Start of DATA EXTRACT
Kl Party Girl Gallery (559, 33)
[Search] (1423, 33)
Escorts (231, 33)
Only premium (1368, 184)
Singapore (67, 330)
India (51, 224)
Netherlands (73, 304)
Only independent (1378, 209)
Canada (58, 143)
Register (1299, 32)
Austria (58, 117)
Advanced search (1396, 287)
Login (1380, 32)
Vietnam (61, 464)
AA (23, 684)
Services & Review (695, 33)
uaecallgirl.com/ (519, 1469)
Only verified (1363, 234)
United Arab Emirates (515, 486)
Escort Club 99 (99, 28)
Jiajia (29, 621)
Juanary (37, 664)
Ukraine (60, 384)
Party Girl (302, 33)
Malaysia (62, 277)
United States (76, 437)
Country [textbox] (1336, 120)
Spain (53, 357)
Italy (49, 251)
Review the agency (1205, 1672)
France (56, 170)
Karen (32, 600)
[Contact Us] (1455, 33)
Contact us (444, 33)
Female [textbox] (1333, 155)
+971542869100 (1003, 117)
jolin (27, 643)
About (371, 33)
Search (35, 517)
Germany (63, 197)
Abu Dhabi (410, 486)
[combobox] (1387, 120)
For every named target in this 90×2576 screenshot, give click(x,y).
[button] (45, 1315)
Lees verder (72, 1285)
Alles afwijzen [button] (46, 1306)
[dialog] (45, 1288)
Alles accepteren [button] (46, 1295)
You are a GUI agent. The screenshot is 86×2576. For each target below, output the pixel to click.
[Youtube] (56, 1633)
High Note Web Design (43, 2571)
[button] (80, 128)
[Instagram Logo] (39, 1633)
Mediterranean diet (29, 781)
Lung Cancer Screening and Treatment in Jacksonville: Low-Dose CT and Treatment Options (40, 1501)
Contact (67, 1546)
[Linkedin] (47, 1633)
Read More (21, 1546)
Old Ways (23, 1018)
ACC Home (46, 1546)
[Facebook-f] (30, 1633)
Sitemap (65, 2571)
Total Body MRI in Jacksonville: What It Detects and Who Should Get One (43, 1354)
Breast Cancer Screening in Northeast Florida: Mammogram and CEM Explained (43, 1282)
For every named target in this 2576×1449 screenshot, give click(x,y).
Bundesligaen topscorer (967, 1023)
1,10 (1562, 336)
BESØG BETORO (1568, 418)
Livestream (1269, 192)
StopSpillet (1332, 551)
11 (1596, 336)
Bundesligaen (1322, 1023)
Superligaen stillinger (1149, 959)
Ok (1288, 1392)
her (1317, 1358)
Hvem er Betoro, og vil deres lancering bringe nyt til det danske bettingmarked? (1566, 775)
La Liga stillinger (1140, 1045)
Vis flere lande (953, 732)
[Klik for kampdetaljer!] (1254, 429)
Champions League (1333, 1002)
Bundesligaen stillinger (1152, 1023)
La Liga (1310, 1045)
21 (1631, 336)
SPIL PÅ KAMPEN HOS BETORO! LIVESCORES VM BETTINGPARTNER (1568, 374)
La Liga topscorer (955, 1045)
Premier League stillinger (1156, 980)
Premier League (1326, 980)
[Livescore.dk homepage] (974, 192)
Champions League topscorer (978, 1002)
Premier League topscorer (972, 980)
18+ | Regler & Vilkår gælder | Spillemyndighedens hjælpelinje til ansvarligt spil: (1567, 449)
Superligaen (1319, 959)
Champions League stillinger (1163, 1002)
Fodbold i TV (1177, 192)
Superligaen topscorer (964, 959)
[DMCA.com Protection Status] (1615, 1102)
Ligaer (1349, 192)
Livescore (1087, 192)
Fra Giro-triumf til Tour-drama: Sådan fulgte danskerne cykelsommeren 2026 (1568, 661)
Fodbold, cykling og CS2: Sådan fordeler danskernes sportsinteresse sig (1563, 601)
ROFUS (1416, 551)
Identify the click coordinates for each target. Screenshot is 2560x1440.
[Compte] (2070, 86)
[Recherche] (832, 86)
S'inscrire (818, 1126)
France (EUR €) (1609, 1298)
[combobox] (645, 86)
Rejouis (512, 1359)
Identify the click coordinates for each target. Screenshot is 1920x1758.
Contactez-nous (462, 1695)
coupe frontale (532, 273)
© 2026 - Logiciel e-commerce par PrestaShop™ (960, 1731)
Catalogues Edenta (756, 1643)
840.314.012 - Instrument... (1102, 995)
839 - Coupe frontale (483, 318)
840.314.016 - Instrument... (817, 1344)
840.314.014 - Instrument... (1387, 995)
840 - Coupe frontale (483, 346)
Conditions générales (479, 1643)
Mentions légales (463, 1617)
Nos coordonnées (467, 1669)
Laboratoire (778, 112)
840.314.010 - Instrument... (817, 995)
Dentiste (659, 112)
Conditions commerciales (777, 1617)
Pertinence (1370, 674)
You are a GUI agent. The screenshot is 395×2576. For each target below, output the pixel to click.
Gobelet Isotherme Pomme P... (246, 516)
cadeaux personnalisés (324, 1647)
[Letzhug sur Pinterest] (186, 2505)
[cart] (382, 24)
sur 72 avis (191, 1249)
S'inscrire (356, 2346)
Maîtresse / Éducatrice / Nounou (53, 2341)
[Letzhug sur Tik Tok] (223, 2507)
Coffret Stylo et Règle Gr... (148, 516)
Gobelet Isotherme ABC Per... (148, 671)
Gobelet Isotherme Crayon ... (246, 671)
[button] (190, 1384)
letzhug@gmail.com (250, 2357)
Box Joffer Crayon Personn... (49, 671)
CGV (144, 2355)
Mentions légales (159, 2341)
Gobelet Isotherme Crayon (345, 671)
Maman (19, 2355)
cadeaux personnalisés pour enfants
End of DATA EXTRACT
The entries above are to be restated word for word.

Kl Party Girl Gallery (559, 33)
[Search] (1423, 33)
Escorts (231, 33)
Only premium (1368, 184)
Singapore (67, 330)
India (51, 224)
Netherlands (73, 304)
Only independent (1378, 209)
Canada (58, 143)
Register (1299, 32)
Austria (58, 117)
Advanced search (1396, 287)
Login (1380, 32)
Vietnam (61, 464)
AA (23, 684)
Services & Review (695, 33)
uaecallgirl.com/ (519, 1469)
Only verified (1363, 234)
United Arab Emirates (515, 486)
Escort Club 99 (99, 28)
Jiajia (29, 621)
Juanary (37, 664)
Ukraine (60, 384)
Party Girl (302, 33)
Malaysia (62, 277)
United States (76, 437)
Country [textbox] (1336, 120)
Spain (53, 357)
Italy (49, 251)
Review the agency (1205, 1672)
France (56, 170)
Karen (32, 600)
[Contact Us] (1455, 33)
Contact us (444, 33)
Female [textbox] (1333, 155)
+971542869100 (1003, 117)
jolin (27, 643)
About (371, 33)
Search (35, 517)
Germany (63, 197)
Abu Dhabi (410, 486)
[combobox] (1387, 120)
For every named target in this 90×2576 screenshot, give click(x,y).
[button] (45, 1315)
Lees verder (72, 1285)
Alles afwijzen [button] (46, 1306)
[dialog] (45, 1288)
Alles accepteren [button] (46, 1295)
You are a GUI agent. The screenshot is 86×2576. For each target below, output the pixel to click.
[Youtube] (56, 1633)
High Note Web Design (43, 2571)
[button] (80, 128)
[Instagram Logo] (39, 1633)
Mediterranean diet (29, 781)
Lung Cancer Screening and Treatment in Jacksonville: Low-Dose CT and Treatment Options (40, 1501)
Contact (67, 1546)
[Linkedin] (47, 1633)
Read More (21, 1546)
Old Ways (23, 1018)
ACC Home (46, 1546)
[Facebook-f] (30, 1633)
Sitemap (65, 2571)
Total Body MRI in Jacksonville: What It Detects and Who Should Get One (43, 1354)
Breast Cancer Screening in Northeast Florida: Mammogram and CEM Explained (43, 1282)
For every named target in this 2576×1449 screenshot, give click(x,y).
Bundesligaen topscorer (967, 1023)
1,10 (1562, 336)
BESØG BETORO (1568, 418)
Livestream (1269, 192)
StopSpillet (1332, 551)
11 (1596, 336)
Bundesligaen (1322, 1023)
Superligaen stillinger (1149, 959)
Ok (1288, 1392)
her (1317, 1358)
Hvem er Betoro, og vil deres lancering bringe nyt til det danske bettingmarked? (1566, 775)
La Liga stillinger (1140, 1045)
Vis flere lande (953, 732)
[Klik for kampdetaljer!] (1254, 429)
Champions League (1333, 1002)
Bundesligaen stillinger (1152, 1023)
La Liga (1310, 1045)
21 (1631, 336)
SPIL PÅ KAMPEN HOS BETORO! LIVESCORES VM BETTINGPARTNER (1568, 374)
La Liga topscorer (955, 1045)
Premier League stillinger (1156, 980)
Premier League (1326, 980)
[Livescore.dk homepage] (974, 192)
Champions League topscorer (978, 1002)
Premier League topscorer (972, 980)
18+ | Regler & Vilkår gælder | Spillemyndighedens hjælpelinje til ansvarligt spil: (1567, 449)
Superligaen (1319, 959)
Champions League stillinger (1163, 1002)
Fodbold i TV (1177, 192)
Superligaen topscorer (964, 959)
[DMCA.com Protection Status] (1615, 1102)
Ligaer (1349, 192)
Livescore (1087, 192)
Fra Giro-triumf til Tour-drama: Sådan fulgte danskerne cykelsommeren 2026 (1568, 661)
Fodbold, cykling og CS2: Sådan fordeler danskernes sportsinteresse sig (1563, 601)
ROFUS (1416, 551)
Identify the click coordinates for each target. Screenshot is 2560x1440.
[Compte] (2070, 86)
[Recherche] (832, 86)
S'inscrire (818, 1126)
France (EUR €) (1609, 1298)
[combobox] (645, 86)
Rejouis (512, 1359)
Identify the click coordinates for each target. Screenshot is 1920x1758.
Contactez-nous (462, 1695)
coupe frontale (532, 273)
© 2026 - Logiciel e-commerce par PrestaShop™ (960, 1731)
Catalogues Edenta (756, 1643)
840.314.012 - Instrument... (1102, 995)
839 - Coupe frontale (483, 318)
840.314.016 - Instrument... (817, 1344)
840.314.014 - Instrument... (1387, 995)
840 - Coupe frontale (483, 346)
Conditions générales (479, 1643)
Mentions légales (463, 1617)
Nos coordonnées (467, 1669)
Laboratoire (778, 112)
840.314.010 - Instrument... (817, 995)
Dentiste (659, 112)
Conditions commerciales (777, 1617)
Pertinence (1370, 674)
You are a GUI agent. The screenshot is 395×2576. For each target below, output the pixel to click.
Gobelet Isotherme Pomme P... (246, 516)
cadeaux personnalisés (324, 1647)
[Letzhug sur Pinterest] (186, 2505)
[cart] (382, 24)
sur 72 avis (191, 1249)
S'inscrire (356, 2346)
Maîtresse / Éducatrice / Nounou (53, 2341)
[Letzhug sur Tik Tok] (223, 2507)
Coffret Stylo et Règle Gr... (148, 516)
Gobelet Isotherme ABC Per... (148, 671)
Gobelet Isotherme Crayon ... (246, 671)
[button] (190, 1384)
letzhug@gmail.com (250, 2357)
Box Joffer Crayon Personn... (49, 671)
CGV (144, 2355)
Mentions légales (159, 2341)
Gobelet Isotherme Crayon (345, 671)
Maman (19, 2355)
cadeaux personnalisés pour enfants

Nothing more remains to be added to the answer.